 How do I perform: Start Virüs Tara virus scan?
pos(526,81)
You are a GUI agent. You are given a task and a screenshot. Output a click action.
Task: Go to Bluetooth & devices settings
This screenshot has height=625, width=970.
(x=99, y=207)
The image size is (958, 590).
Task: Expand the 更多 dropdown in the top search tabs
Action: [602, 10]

- **DIRECTIONS FOR THIS TASK**: Reproduce the records exactly, keeping every line.

- **EXERCISE ANSWER**:
 How do I perform: Start Virüs Tara virus scan?
pos(526,81)
You are a GUI agent. You are given a task and a screenshot. Output a click action.
Task: Go to Bluetooth & devices settings
This screenshot has height=625, width=970.
(x=99, y=207)
The image size is (958, 590).
Task: Expand the 更多 dropdown in the top search tabs
Action: [602, 10]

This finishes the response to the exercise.